Auch das Kessel- und Schalthaus, in dem einst die Dampfmaschine ihren Platz hatte, ist erhalten. Es beherbergt die originale Trafostation und sogenannte „Erlebnis-Toiletten“.

Der ehemalige Kohleschuppen diente zur Lagerung der für die Dampfmaschine benötigten Kohle. Das Gebäude wird heute als Café und als Veranstaltungsort für Ausstellungen genutzt.

Das älteste von insgesamt vier Brechergebäuden aus dem Jahr 1902 ist heute der „Erlebnisraum Basalt“ mit einer über fünf Etagen reichenden Ausstellung. Besucherinnen und Besucher erleben hier die Arbeitswelt des Basaltabbaus. Erläutert werden die Basaltgewinnung und -verarbeitung, die Funktionsweise der Werksanlagen sowie die unterschiedlichen Produktionsabläufe.

Bis in die 1950er Jahre wurden die Loren von Hand mit dem aus der Abbauwand gesprengten Gestein beladen. Sie transportierten das Material zu den Brecheranlagen, wo es zerkleinert wurde. Die in den 1960er Jahren errichteten sogenannten „Nissenhallen“ dienten als Unterstand für die Loren und als Werkstätten. Ihren Namen verdanken die Nissenhallen mit halbrunden Dächern Peter Norman Nissen (1871-1930). Der kanadische Ingenieur entwickelte 1916 für die britische Armee eine später nach ihm benannte selbsttragende Wellblechhütte. Nissenhütten dienten in den beiden Weltkriegen als Unterkunft, nach dem Zweiten Weltkrieg auch als Notunterkunft für Zivilisten.

Am Stöffel lässt sich der Prozess der Basaltgewinnung vom Abbau über den Vorbrecher und entlang der Lorengleise, Betriebsgebäude, Maschinen und Förderbänder vollständig nachvollziehen.
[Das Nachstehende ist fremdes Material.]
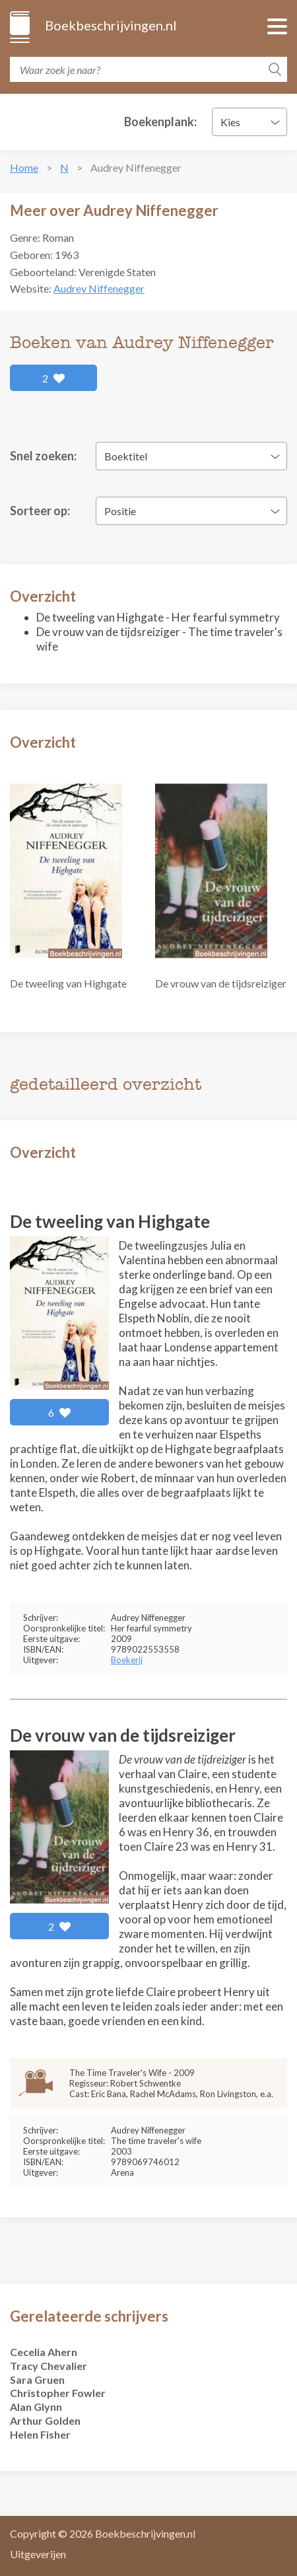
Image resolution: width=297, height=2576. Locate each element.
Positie (120, 511)
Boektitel (125, 456)
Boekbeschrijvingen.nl (110, 25)
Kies (230, 122)
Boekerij (127, 1660)
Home (24, 167)
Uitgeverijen (38, 2554)
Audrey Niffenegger (99, 288)
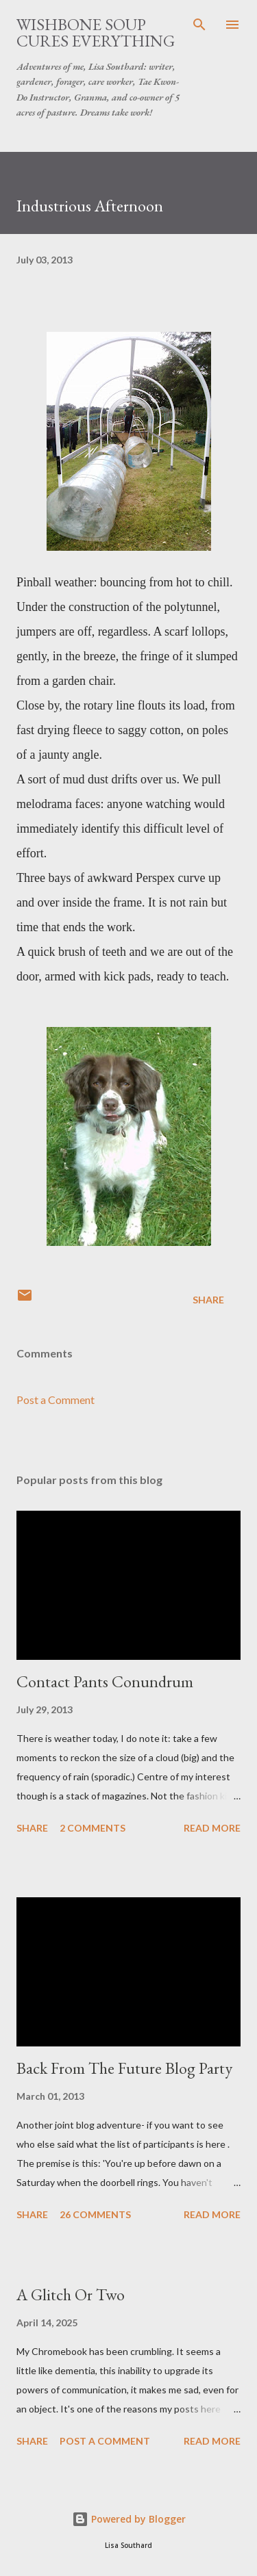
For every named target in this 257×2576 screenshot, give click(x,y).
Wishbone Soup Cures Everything (95, 32)
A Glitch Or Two (70, 2294)
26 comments (95, 2214)
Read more (212, 1828)
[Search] (199, 24)
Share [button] (208, 1299)
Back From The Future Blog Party (124, 2068)
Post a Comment (55, 1399)
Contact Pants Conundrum (104, 1681)
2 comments (92, 1828)
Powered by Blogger (129, 2518)
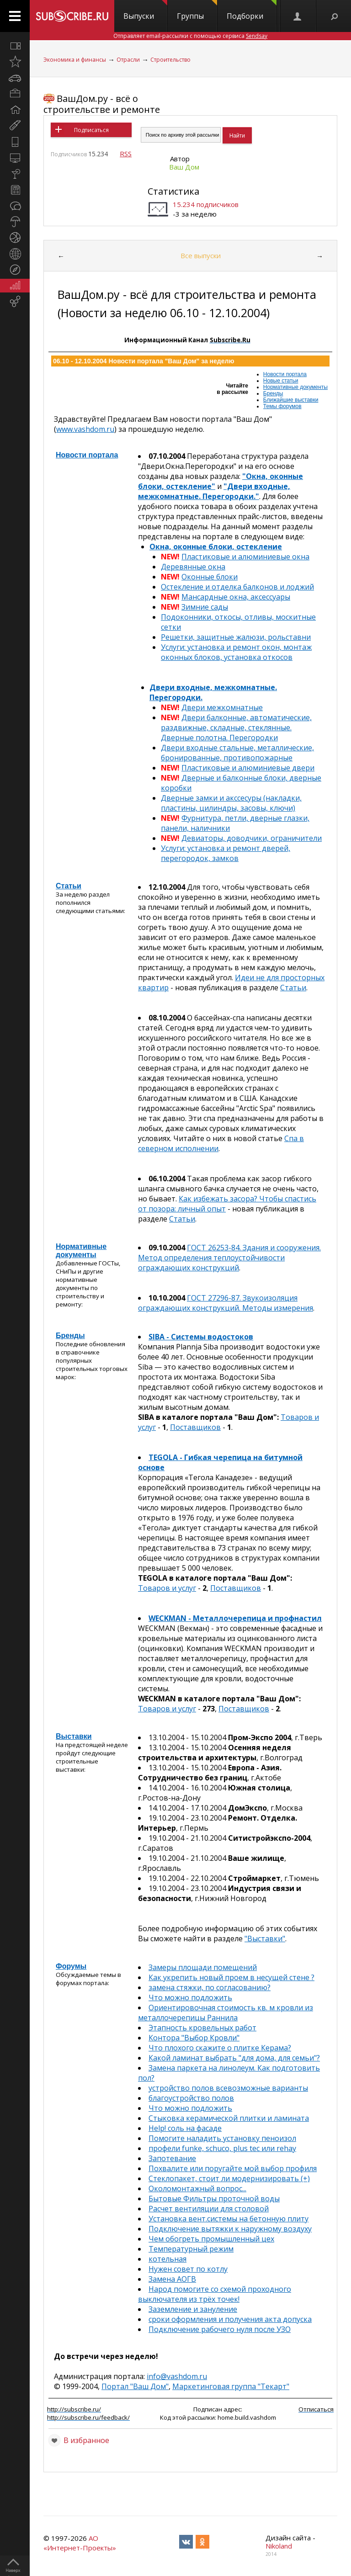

Die Kombination aus Erd- und Industriegeschichte führt zur Einzigartigkeit des „Tertiär- und Industrieerlebnisparks Stöffel“. Der Park informiert als Geoinformationszentrum des Geoparks Westerwald-Lahn-Taunus über Geologie und Wirtschafts- und Kulturgeschichte der Region. Im Jahr 2016 hat das Tertiär-Museum „TERTIÄRUM“ eröffnet und erklärt seitdem die vor Ort gefundenen Fossilien, die Tier- und Pflanzenwelt des Tertiärs und die Arbeit der Paläontologen. Der Stöffel-Park bietet ein umfangreiches Veranstaltungsprogramm. Attraktionen sind neben den oben beschriebenen Gebäuden u.a. die im Park aufgestellten Kunstwerke, der Steinbrucherlebnisgarten, ein Klettersteig am Brecher und die Stellmacherei.